Source text:
● ● ● ● ● ● ●
THREE ISLAMIC GUNPOWDER EMPIRES

Approx Dates of First Decisive Gunpowder Battle

Names

A

Approx Dates use started (First Decisive Battle)

1400s: the Ottoman Turks (1453 Constantinople)
1500s: Safavid Persian (1514 Battle of Chaldiran)
1500s: the Mughal Indians (1526 First Battle of Panipat)

The OTTOMANS TURKS employed European foundries to cast their cannons, and by the siege of Constantinople in 1453, they had large enough cannons to batter the walls of the city, to the surprise of the defenders.

SAFAVID PERSIANS: At the Battle of Chaldiran in the 1514, the Safavids met the Ottomans in battle for the first time and were devastated by the Turk’s field artillery. Within two years of Chaldiran, Ismail had a corps of musketeers (tofangchi) numbering 8,000, and by 1521, possibly 20,000.[14] After Abbas the Great reformed the army (around 1598), the Safavid forces had an artillery corp of 500 cannons as well as 12,000 musketeers.
● ● ● ● ● ● ●
[Source data]
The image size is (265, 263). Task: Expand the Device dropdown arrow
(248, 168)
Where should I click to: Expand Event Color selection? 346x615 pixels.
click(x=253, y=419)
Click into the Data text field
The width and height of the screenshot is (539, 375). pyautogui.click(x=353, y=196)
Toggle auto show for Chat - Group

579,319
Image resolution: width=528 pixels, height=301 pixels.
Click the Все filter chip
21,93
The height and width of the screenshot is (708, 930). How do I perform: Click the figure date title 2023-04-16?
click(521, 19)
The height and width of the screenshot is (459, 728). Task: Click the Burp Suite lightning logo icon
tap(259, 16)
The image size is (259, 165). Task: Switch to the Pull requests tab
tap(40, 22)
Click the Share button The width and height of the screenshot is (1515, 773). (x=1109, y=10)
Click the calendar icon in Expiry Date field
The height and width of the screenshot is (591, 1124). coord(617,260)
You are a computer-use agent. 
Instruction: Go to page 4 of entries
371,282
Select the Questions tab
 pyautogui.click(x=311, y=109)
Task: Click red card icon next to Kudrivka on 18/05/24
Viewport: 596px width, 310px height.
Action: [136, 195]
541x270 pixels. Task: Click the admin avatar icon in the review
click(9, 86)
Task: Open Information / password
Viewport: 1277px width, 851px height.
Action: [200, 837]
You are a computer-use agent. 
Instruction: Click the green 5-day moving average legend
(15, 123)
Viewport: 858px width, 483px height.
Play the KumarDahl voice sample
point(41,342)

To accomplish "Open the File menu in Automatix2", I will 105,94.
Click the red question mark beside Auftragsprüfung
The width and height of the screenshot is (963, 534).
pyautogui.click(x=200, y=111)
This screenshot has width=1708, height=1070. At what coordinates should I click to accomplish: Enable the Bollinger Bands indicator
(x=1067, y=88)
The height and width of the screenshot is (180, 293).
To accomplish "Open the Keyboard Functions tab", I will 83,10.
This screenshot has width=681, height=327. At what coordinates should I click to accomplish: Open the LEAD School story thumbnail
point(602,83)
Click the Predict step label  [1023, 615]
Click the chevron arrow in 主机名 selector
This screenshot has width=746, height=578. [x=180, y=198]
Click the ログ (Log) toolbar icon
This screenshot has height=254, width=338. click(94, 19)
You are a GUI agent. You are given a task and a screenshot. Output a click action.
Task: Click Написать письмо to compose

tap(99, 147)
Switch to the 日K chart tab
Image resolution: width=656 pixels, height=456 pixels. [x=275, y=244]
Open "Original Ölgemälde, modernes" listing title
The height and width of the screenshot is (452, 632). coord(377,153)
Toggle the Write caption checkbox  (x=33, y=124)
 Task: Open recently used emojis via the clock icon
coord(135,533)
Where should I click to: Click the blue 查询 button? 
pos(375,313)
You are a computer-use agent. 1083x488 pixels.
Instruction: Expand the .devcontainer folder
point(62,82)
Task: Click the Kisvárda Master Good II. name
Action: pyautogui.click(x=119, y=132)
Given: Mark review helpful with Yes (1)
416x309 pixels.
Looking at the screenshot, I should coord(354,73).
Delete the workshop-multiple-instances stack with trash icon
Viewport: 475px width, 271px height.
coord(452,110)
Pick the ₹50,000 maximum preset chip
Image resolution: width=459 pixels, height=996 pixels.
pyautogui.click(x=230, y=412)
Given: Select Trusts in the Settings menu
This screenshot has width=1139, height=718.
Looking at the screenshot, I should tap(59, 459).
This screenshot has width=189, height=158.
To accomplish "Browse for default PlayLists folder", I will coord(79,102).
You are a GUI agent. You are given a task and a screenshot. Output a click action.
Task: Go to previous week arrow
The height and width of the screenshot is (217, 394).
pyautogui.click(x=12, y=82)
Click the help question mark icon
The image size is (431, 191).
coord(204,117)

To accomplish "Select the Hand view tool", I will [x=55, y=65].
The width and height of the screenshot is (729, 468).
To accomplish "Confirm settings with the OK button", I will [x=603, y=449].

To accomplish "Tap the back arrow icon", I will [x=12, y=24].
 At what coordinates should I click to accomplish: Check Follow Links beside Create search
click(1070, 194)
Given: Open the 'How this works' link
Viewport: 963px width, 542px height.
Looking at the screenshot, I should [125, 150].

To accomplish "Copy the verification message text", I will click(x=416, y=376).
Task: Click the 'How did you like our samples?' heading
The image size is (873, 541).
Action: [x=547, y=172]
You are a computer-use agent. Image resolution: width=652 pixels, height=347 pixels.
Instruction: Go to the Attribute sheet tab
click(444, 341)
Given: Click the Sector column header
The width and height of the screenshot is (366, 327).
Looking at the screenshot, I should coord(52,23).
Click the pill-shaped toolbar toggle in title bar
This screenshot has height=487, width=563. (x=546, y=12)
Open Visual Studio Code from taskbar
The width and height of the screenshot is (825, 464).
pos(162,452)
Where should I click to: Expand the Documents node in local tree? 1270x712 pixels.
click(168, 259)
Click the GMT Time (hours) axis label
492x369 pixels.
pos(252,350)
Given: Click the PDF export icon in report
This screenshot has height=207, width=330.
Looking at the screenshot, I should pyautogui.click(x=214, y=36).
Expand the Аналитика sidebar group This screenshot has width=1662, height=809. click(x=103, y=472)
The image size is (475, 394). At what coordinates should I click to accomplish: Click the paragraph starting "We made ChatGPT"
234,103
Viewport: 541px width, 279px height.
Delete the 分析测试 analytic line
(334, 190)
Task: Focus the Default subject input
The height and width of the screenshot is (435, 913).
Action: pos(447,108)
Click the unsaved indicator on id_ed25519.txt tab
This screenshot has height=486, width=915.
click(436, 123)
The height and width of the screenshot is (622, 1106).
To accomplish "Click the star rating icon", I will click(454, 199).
● ● ● ● ● ● ●
Task instructions:
[1] Output everything in the passage on the three Islamic gunpowder empires from "SAFAVID PERSIANS: At" down to "as 12,000 musketeers.", word for word.
[2] Continue the passage on the three Islamic gunpowder empires, picking up right after its last sentence.

Results in order:
[1]
SAFAVID PERSIANS: At the Battle of Chaldiran in the 1514, the Safavids met the Ottomans in battle for the first time and were devastated by the Turk’s field artillery. Within two years of Chaldiran, Ismail had a corps of musketeers (tofangchi) numbering 8,000, and by 1521, possibly 20,000.[14] After Abbas the Great reformed the army (around 1598), the Safavid forces had an artillery corp of 500 cannons as well as 12,000 musketeers.

[2]
MUGHAL EMPIRE: Babur had employed an Ottoman expert who showed Babur the standard Ottoman formation—artillery and firearm-equipped infantry protected by wagons in the center and the mounted archers on both wings. Babur used this formation at the First Battle of Panipat in 1526, where the Afghan and Rajput forces loyal to the Delhi sultanate, though superior in numbers but without the gunpowder weapons, were defeated. The decisive victory of the Timurid forces is one reason opponents rarely met Mughal princes in pitched battle over the course of the empire’s history.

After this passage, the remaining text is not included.